Translated into English, doubtless the charm of the speech has been marred, and loses much of its terse and simple beauty. Those who doubt and sneer about a savage making such a speech do not know Indians. I have listened to Indian orators, and been charmed by their ease, eloquence, and wonderfully electrifying power, amid rugged surroundings. Indians have their orators and storytellers, and are as proud of them as ever cultivated people are of their Beechers, Phillipses, Douglases, and Depews; and their animal stories far excel those of "Uncle Remus." In long evenings under the summer skies, or winters by the wigwam fire, they gather, and listen spellbound to the weird stories—wild, visionary, and superstitious—of the present life, and of the happy hunting-ground to which all are urged to aspire.

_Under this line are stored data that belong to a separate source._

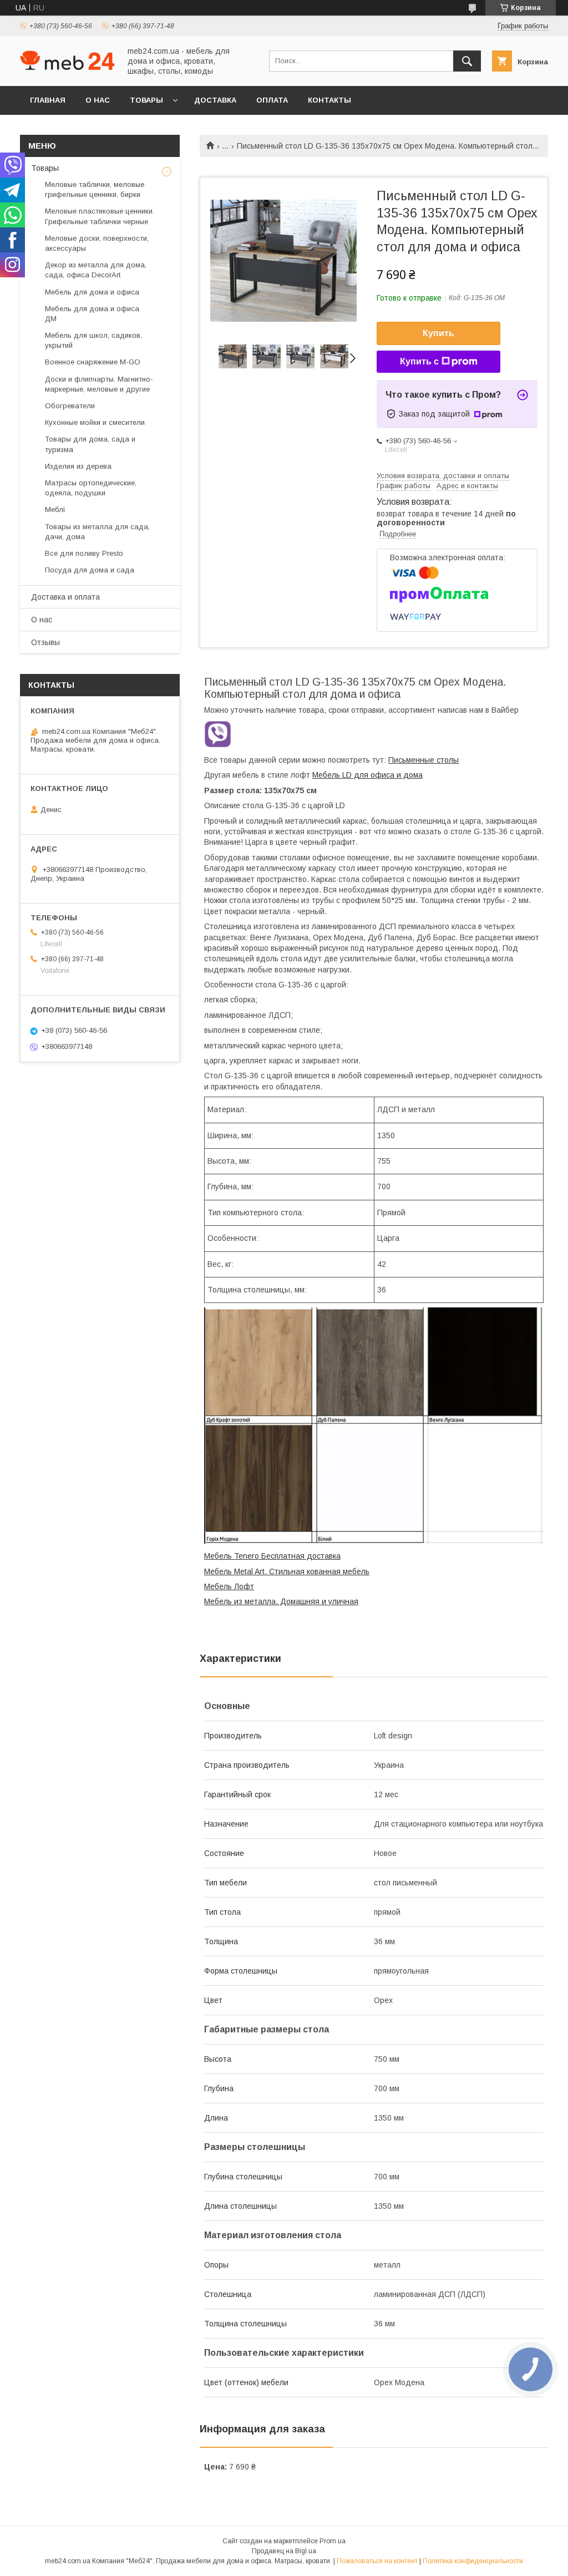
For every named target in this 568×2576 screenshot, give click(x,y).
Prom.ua (333, 2541)
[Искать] (467, 61)
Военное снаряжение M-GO (92, 362)
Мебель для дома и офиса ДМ (92, 314)
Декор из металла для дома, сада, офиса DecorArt (95, 270)
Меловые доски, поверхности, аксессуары (97, 243)
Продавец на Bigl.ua (284, 2551)
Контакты (329, 100)
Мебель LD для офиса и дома (367, 774)
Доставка (215, 100)
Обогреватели (70, 406)
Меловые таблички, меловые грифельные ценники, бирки (94, 189)
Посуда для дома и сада (89, 570)
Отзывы (45, 642)
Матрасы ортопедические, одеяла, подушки (90, 488)
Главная (47, 100)
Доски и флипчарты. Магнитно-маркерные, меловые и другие (99, 384)
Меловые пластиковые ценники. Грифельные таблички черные (99, 216)
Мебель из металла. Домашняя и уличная (281, 1601)
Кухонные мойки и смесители (95, 422)
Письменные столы (423, 759)
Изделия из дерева (78, 466)
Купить (438, 333)
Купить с (419, 361)
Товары (146, 100)
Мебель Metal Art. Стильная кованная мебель (286, 1571)
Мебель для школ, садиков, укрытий (93, 340)
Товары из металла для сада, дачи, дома (97, 532)
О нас (97, 100)
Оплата (272, 100)
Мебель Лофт (229, 1586)
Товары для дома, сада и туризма (90, 444)
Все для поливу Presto (84, 553)
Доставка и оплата (65, 596)
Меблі (55, 509)
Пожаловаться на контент (377, 2561)
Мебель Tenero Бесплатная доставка (272, 1555)
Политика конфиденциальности (473, 2561)
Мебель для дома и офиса (92, 292)
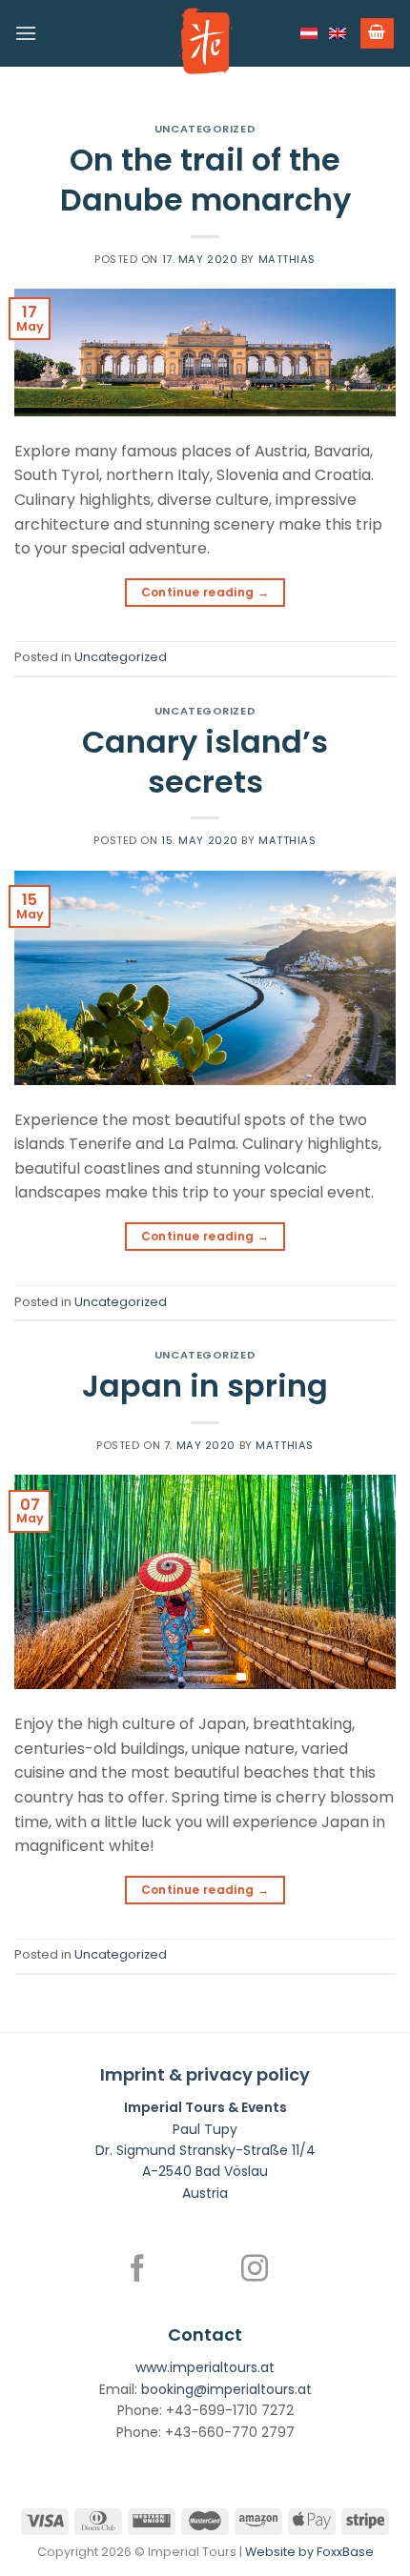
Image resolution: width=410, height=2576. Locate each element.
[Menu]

The Indian is a spiritualist, not an idolater. The medicine man is the great man of the tribe. When an Indian feels the call of the Spirit to become a medicine man, he goes off alone to the forest or to the mountains, or to some noted healing spring, fasts, prays, and seeks there for his power, through all the agencies of nature that surround him. Like Joan of Arc, he "hears voices" in the trees and from the rocks, the winds, the waters, the animals, and the birds. When he returns to his tribe and convinces the braves that he has received the Spirit, from that day he is entirely trusted. The greatest chief must consult him concerning every movement; whether it be the distant chase, change of location, or of war. He is Sir Oracle.